Industrial Utility Efficiency

Controls Upgrade in 10 Plants Saves $977,093 Annually in Energy Costs

To address a mandate for cutting operations energy usage at facilities by 25 percent without major capital expenditures, a major manufacturing company set its sites on better control of its compressed air systems.  The project, implemented at 10 manufacturing plants over the course of three years, saves the company \$977,093 annually in energy costs – and was completed with zero out-of-pocket costs.

 IR Centrifugal Compressor

An Ingersoll Rand centrifugal air compressor equipped with a Bay Controls Control System at one of the manufacturer’s 10 plants.


As with many large operations, the manufacturer views compressed air as a major energy user and cost center. The company uses compressed air at production facilities in North America for a wide variety of end uses, such as paint spraying, material handling, and equipment operation (stamping presses, hand tools, etc.).

Knowing compressed air would play a key role in its energy-savings initiative, decision makers at the manufacturer opted to focus on maximizing the efficiency of their compressed air assets through a combination of controls retrofits, system networking and scheduling, and a monitoring solution powered by hardware from Bay Controls and Tridium Niagara.

To minimize upfront project costs, Bay Controls implemented the project as an energy services agreement. This approach uses the cost savings generated by the compressed air system optimization project to finance it over the term of the agreement with zero out-of-pocket costs to the customer.


Energy and Cost Savings Analysis

In the initial phase of the project, the team conducted a thorough assessment of the compressed air systems to establish a baseline for system performance, energy consumption, and energy costs.

Although the layout differs from plant to plant, all of the facilities involved in the compressed air system controls project utilize a plant air configuration where air compressors in one or more compressor rooms distribute air throughout the plant.

While a typical assessment or audit of this scale – 12 plants spread throughout the United States, Canada, and Mexico – would be enormously expensive and take the better part of a year to complete, the Bay Controls team conducted a comprehensive analysis at no cost and in very little time using BayWatch, the company’s cloud-based monitoring, alerting, and analysis platform for industrial compressed air systems. The manufacturer had used the platform for years before the decision to leverage it fully to optimize its compressed air system on a larger scale.

BayWatch gives plants the ability to record data at an individual monitoring point level, such as discharge pressure, motor power, blow-off valve position, loaded/unloaded, etc., for every air compressor in each plant. Using the platform’s historical data logging and analytical capabilities, the team was able to thoroughly analyze a year’s worth of historical compressed air system operating data for each of the plants in a matter of weeks.
....
**Task details**
Quote the compressed air efficiency article from the sentence containing "As with many" through the one ending with "hand tools, etc.).". The material after this point comes from a different source than the article above.

**Data shown**
....
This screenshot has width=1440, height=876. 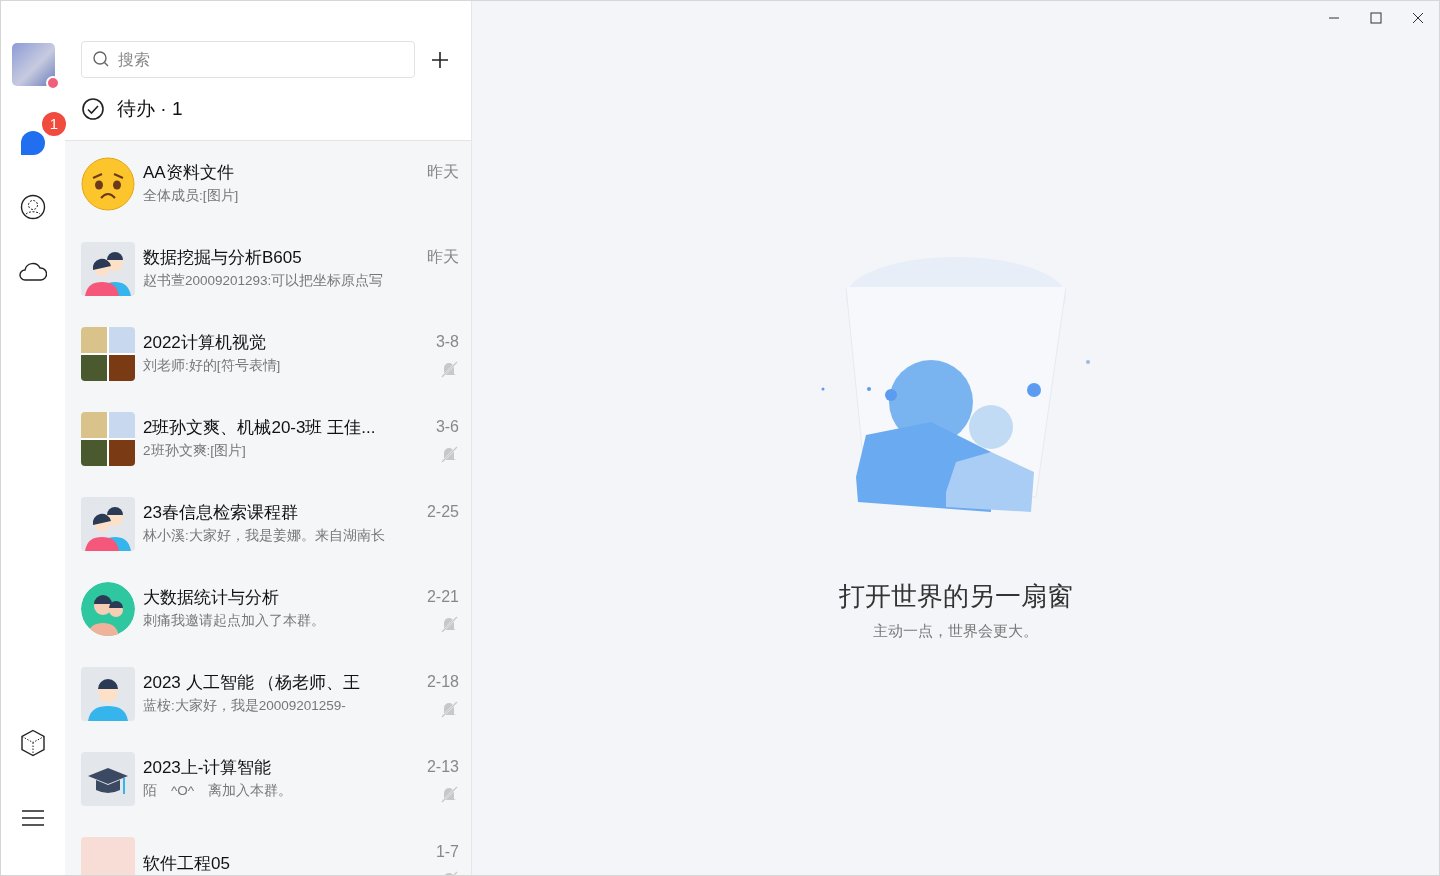 What do you see at coordinates (108, 856) in the screenshot?
I see `photo-placeholder` at bounding box center [108, 856].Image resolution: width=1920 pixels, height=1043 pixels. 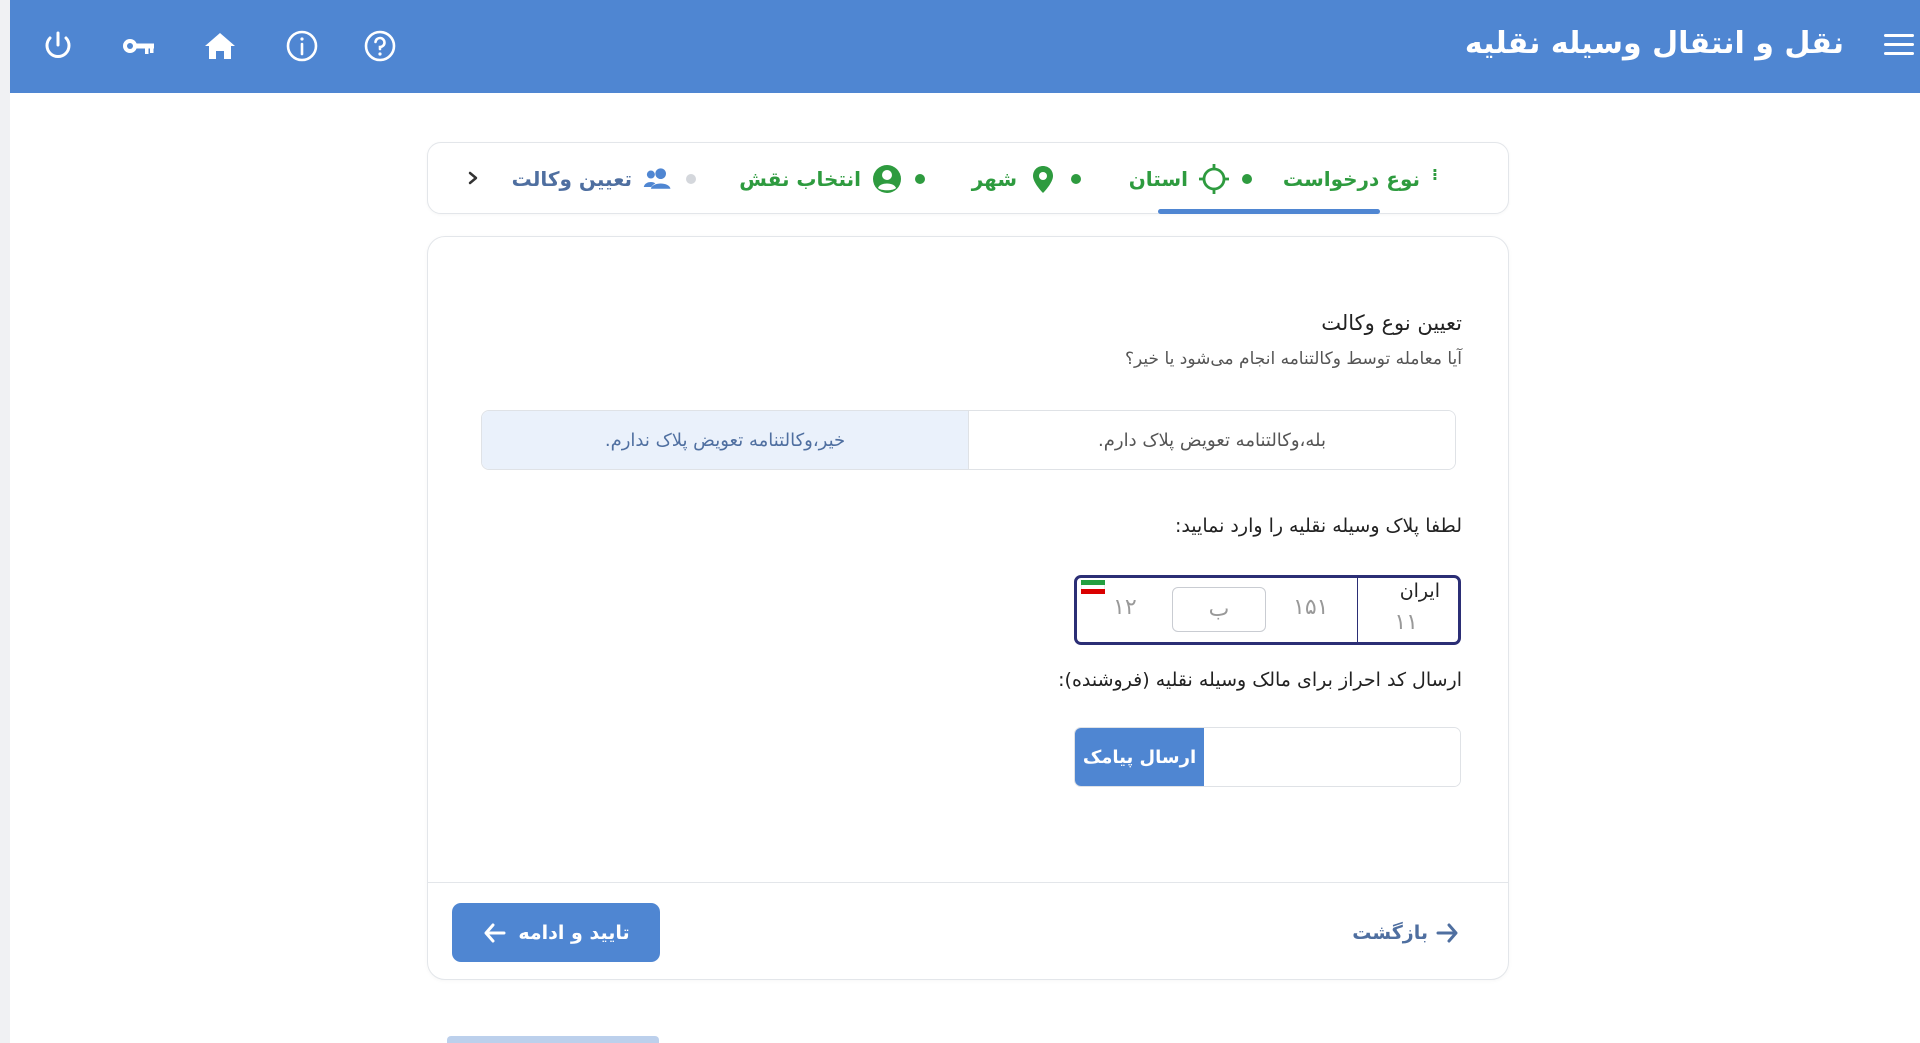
....
**Answer space**
As with many large operations, the manufacturer views compressed air as a major energy user and cost center. The company uses compressed air at production facilities in North America for a wide variety of end uses, such as paint spraying, material handling, and equipment operation (stamping presses, hand tools, etc.).